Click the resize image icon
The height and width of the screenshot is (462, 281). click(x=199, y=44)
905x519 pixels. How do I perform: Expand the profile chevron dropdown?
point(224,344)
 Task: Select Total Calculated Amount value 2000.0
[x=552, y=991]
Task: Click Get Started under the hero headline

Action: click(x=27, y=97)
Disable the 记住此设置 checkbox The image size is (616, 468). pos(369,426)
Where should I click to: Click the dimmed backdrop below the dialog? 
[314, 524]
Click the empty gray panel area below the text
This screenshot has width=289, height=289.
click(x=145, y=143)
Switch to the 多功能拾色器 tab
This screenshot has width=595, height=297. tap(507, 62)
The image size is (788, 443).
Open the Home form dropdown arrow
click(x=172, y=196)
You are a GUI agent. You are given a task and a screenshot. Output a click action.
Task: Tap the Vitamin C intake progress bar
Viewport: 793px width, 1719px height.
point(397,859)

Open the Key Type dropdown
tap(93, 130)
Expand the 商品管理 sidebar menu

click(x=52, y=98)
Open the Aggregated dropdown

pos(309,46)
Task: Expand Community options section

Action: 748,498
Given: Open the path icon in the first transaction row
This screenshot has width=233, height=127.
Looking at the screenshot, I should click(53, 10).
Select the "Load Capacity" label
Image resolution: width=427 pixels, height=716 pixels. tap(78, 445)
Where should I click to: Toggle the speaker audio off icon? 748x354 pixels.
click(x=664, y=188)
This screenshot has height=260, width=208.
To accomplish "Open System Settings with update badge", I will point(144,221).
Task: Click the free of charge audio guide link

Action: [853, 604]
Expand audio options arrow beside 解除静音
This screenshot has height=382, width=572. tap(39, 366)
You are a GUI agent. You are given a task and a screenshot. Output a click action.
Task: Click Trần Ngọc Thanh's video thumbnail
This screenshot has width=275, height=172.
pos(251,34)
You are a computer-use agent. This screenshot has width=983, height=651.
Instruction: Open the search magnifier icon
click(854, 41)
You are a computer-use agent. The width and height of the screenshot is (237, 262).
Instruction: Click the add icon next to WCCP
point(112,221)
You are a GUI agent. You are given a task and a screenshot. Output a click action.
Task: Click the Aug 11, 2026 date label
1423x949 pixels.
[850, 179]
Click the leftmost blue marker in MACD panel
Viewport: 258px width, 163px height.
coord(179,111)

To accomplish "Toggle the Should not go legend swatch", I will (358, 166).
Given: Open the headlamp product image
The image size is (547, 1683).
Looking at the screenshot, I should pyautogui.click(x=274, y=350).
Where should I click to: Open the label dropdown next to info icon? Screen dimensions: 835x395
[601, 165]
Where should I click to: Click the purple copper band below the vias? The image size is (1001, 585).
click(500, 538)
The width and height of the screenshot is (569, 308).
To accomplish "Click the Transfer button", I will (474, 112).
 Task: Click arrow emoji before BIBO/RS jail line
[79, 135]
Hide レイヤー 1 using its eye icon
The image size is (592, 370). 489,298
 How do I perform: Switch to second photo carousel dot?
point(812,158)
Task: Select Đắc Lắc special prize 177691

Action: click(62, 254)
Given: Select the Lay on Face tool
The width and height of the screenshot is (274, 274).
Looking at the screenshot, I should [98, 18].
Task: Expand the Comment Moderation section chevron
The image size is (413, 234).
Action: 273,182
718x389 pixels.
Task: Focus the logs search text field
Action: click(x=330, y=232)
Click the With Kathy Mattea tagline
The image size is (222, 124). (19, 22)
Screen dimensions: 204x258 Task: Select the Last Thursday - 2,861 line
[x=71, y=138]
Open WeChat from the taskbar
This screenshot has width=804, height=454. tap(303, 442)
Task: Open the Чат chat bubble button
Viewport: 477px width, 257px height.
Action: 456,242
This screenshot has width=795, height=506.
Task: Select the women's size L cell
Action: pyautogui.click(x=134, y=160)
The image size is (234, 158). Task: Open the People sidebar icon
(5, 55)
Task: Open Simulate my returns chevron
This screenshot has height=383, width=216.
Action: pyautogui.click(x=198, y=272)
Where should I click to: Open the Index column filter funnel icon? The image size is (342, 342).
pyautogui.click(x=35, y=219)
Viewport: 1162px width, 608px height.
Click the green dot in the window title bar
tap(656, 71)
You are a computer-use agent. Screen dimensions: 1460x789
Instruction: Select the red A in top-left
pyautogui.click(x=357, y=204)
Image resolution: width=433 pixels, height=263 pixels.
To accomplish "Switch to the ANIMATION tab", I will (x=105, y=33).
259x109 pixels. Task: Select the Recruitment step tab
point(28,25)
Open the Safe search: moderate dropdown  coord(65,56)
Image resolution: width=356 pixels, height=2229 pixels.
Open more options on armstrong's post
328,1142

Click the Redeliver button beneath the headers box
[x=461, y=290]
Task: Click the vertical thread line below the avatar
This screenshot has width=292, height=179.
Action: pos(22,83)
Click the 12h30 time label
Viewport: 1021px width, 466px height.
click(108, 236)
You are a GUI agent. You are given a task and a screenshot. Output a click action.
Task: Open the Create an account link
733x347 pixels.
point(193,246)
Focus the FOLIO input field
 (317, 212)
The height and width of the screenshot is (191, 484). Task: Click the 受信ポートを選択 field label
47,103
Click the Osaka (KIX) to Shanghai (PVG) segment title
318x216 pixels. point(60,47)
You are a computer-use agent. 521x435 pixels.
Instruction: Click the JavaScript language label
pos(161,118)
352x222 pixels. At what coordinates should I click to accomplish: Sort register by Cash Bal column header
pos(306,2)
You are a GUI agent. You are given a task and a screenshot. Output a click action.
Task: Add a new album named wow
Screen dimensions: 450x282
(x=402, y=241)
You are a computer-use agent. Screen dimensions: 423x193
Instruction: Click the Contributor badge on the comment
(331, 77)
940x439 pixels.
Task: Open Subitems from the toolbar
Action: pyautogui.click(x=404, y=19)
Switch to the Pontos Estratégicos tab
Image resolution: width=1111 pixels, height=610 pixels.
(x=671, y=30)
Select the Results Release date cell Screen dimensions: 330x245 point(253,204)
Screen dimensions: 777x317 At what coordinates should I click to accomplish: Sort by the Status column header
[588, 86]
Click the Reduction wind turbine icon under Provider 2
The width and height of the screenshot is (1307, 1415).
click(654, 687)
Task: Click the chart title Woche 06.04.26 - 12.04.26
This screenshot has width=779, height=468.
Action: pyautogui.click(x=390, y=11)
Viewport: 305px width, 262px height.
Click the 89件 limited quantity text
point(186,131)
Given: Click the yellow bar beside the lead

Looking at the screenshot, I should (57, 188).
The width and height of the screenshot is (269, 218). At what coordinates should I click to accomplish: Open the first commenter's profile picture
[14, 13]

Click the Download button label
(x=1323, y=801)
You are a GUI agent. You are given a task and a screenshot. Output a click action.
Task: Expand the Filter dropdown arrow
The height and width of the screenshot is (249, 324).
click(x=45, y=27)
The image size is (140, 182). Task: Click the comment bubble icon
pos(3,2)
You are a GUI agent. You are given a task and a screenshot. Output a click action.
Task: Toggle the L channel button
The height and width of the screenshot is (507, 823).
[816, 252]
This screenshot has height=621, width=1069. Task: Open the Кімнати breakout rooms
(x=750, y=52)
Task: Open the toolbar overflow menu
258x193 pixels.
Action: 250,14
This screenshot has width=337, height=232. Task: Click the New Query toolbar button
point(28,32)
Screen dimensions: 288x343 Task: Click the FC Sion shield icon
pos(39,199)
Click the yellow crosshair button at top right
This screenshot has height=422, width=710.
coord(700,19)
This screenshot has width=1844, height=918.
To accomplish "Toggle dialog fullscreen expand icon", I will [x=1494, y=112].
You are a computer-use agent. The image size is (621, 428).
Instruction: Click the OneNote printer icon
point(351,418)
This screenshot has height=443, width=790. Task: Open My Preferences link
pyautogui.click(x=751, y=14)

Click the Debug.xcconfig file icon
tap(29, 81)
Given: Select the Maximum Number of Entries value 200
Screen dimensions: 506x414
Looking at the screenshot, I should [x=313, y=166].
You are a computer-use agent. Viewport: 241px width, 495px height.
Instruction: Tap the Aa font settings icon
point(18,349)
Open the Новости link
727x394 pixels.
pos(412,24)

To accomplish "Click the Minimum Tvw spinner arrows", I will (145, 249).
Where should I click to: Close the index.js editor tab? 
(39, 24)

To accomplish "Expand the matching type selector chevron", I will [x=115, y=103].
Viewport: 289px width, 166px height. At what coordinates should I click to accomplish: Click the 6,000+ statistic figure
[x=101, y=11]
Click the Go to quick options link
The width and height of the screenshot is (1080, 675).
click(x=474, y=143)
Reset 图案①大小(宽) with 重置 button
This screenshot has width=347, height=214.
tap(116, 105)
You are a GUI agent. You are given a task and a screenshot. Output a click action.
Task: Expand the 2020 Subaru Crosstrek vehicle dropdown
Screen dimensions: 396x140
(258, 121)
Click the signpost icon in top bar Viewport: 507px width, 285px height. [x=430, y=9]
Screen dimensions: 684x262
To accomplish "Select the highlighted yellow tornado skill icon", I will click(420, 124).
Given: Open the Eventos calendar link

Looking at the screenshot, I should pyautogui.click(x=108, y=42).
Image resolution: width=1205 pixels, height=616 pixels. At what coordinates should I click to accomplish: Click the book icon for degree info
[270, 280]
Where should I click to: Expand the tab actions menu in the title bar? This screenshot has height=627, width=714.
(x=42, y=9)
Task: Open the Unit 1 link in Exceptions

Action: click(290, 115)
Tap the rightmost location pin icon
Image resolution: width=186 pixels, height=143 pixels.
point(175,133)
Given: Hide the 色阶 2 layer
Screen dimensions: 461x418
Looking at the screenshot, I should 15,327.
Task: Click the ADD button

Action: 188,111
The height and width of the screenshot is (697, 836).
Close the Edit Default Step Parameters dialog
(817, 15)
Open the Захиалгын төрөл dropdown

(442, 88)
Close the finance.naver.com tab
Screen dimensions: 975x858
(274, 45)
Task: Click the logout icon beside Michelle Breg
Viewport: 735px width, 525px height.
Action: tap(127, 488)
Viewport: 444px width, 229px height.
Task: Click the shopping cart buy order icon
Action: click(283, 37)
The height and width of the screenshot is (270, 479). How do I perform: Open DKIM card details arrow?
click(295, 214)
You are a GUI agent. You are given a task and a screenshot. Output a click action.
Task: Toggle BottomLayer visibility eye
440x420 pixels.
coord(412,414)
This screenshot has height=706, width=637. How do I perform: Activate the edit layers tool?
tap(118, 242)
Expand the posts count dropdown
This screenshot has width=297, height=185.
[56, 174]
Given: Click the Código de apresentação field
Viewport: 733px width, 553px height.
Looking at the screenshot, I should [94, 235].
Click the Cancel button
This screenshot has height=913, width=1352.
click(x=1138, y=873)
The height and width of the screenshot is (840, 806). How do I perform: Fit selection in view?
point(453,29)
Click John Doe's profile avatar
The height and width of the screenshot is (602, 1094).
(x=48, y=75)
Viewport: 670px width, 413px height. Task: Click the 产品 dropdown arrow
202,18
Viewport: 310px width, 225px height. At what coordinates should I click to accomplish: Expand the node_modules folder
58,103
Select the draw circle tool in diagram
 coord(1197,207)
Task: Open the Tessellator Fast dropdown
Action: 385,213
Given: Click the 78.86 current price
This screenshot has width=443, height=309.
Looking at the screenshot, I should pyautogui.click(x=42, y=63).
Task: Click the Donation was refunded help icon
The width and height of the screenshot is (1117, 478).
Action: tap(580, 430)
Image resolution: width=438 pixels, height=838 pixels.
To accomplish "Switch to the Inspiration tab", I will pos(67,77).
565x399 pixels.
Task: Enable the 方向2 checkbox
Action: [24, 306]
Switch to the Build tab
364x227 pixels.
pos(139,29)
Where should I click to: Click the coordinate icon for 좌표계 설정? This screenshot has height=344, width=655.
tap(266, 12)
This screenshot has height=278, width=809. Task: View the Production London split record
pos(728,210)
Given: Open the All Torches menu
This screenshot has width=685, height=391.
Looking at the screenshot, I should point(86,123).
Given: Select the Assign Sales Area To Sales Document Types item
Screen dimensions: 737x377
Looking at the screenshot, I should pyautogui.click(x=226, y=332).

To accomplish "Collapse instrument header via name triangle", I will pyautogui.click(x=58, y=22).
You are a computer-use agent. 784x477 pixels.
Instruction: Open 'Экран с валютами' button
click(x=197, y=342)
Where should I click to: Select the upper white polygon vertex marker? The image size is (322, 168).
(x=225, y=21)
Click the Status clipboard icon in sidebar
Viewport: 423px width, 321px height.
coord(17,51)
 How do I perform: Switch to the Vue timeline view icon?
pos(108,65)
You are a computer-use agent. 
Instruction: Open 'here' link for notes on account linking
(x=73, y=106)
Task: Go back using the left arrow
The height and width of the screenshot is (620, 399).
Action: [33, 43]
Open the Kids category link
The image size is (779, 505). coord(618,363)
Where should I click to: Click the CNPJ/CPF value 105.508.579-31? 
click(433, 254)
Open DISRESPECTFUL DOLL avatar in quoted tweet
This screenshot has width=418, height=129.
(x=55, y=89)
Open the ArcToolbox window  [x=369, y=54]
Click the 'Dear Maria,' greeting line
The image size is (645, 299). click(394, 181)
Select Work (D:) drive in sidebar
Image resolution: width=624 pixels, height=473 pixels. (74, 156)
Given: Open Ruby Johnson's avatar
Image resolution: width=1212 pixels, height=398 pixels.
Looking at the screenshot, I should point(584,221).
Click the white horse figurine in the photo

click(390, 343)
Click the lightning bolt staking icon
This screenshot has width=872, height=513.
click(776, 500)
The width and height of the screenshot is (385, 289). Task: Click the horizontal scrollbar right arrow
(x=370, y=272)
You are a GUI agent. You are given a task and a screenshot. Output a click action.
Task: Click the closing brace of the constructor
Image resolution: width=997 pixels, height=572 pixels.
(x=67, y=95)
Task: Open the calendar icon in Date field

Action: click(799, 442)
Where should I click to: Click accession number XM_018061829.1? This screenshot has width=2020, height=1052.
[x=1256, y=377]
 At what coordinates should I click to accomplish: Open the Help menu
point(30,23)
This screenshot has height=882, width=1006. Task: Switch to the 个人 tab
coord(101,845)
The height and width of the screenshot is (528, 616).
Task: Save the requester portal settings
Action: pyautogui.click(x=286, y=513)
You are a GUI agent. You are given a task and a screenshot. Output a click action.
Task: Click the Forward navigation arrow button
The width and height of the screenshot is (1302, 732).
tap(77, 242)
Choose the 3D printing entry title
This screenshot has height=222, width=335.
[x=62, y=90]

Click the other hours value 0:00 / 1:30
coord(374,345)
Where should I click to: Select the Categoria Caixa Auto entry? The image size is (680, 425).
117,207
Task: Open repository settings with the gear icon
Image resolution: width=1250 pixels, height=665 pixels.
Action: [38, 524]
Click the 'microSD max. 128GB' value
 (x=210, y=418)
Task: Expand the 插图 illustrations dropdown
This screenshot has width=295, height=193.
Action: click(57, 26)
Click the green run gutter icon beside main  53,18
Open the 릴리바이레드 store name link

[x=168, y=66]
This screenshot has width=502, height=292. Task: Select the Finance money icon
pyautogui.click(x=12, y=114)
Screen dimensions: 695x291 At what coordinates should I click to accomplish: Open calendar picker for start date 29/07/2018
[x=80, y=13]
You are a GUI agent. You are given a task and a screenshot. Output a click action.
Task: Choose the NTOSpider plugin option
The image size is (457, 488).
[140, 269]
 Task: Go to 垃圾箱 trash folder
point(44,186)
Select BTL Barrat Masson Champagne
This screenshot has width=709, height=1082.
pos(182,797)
---+---
> [TASK DIRECTIONS] Your answer should consist of the lines from the line with "The image size is (547, 1683)." to the line with "The width and height of the screenshot is (569, 308)." above, repeated exactly, both ends included.

> [FINISHED EXERCISE]
The image size is (547, 1683).
Looking at the screenshot, I should pyautogui.click(x=274, y=350).
Where should I click to: Open the label dropdown next to info icon? Screen dimensions: 835x395
[601, 165]
Where should I click to: Click the purple copper band below the vias? The image size is (1001, 585).
click(500, 538)
The width and height of the screenshot is (569, 308).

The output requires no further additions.